------ Provided records
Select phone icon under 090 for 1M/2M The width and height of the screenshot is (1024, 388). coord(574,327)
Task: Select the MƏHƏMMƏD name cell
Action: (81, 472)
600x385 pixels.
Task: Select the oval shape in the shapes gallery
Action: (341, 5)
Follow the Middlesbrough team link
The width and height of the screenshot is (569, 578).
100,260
------------
Copy every line of the items above without changing anything.

- _Reply_
Select phone icon under 090 for 1M/2M The width and height of the screenshot is (1024, 388). coord(574,327)
Task: Select the MƏHƏMMƏD name cell
Action: (81, 472)
600x385 pixels.
Task: Select the oval shape in the shapes gallery
Action: (341, 5)
Follow the Middlesbrough team link
The width and height of the screenshot is (569, 578).
100,260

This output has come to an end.